Foto: Vogue Runway / Filippo Fior / Gorunway.com
Michael Kors, Fall/Winter 23, 2023
Foto: Vogue Runway / Filippo Fior / Gorunway.com
Michael Kors, Fall/Winter 23, 2023
Foto: Vogue Runway / Filippo Fior / Gorunway.com
Michael Kors, Fall/Winter 23, 2023
The same attitude was followed by the Eckhaus Latta duo, Mike Eckhaus and Zoe Latta who opened their show with a male model wearing a dark wool overcoat with reversed and exposed seams over a cropped blue and black sweater and wide-leg black trousers. A look that was completely away from the brand’s joyful aesthetic. There is a specific type of moodiness that makes clothes feel urgent and that’s why they look simple, decorated with zippers and seams only, fitted for every person’s daily routine. Kaite, Tibi, Tory Burch, Gabriela Hearst, Brandon Maxwell, and Michael Kors also created clothes for every woman’s everyday life, keeping them simple and very black. Kaite reinterpreted Diana Vreeland’s style into a contemporary power dressing game filled with black looks, leather, and shearling while Brandon Maxwell focused on grown-up tailoring with minimum embellished details. Every sign of lux extravaganza seems to be silent this season, prints and details are quietly hiding from the eye under fabric or as an inside garment detail and every explosion of creativity is being restricted to a minimalistic approach of the late 80s and 90s. A wave of modern simple dressing styles that Calvin Klein and Miuccia Prada bring to the world of high fashion. 
Foto: Profimedia
Luis De Javier fashion show during New York Fashion Week Fall/Winter 23, 2023
Within this sphere of safe simplicity, someone boldly stood up only to be an apostle for the importance of imagination and teach us the role of raw creativity in fashion.
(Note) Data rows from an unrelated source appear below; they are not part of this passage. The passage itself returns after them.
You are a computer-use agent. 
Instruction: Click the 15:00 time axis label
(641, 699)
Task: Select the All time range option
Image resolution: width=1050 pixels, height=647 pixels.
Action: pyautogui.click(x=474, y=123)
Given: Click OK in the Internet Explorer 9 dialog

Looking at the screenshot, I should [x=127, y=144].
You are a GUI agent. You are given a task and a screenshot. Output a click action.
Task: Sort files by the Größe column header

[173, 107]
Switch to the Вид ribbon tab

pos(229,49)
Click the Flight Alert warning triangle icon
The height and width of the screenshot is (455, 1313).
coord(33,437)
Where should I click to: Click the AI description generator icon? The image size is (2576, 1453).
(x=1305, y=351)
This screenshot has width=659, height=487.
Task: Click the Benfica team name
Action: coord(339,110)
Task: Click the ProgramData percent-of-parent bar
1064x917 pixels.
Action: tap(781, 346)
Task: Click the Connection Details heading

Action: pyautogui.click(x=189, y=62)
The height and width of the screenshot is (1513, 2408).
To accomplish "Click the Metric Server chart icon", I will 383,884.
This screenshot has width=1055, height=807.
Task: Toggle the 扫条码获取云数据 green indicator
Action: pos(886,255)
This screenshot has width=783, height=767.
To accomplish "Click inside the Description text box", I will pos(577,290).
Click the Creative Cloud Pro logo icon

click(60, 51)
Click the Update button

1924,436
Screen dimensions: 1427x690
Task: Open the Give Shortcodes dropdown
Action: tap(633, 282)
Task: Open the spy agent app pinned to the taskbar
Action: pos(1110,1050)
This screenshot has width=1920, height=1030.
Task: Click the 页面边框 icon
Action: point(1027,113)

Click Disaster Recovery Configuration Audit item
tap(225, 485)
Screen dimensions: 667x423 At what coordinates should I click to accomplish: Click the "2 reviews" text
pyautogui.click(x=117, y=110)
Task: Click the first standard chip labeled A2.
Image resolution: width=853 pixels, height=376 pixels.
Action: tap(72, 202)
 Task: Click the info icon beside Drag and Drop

In a too-commercial New York Fashion Week Thom Browne, chairman of the Council of Fashion Designers of America, got inspired by ‘’The Little Prince’’, a fairytale and a boy’s dream who made the designer the Price of NYFW. Eight tons of sand had been trucked in and scattered across the floor to make a giant clock-shaped desert, with a life-size biplane crashed in the middle. Male and female models walked theatrically while having extra long and wavy nails and wearing coats with broad shoulders, dresses with vibrant motifs, and an overload of tailoring patchwork. For Mr. Browne, gender doesn’t exist in his vocabulary, such as the word boring fashion.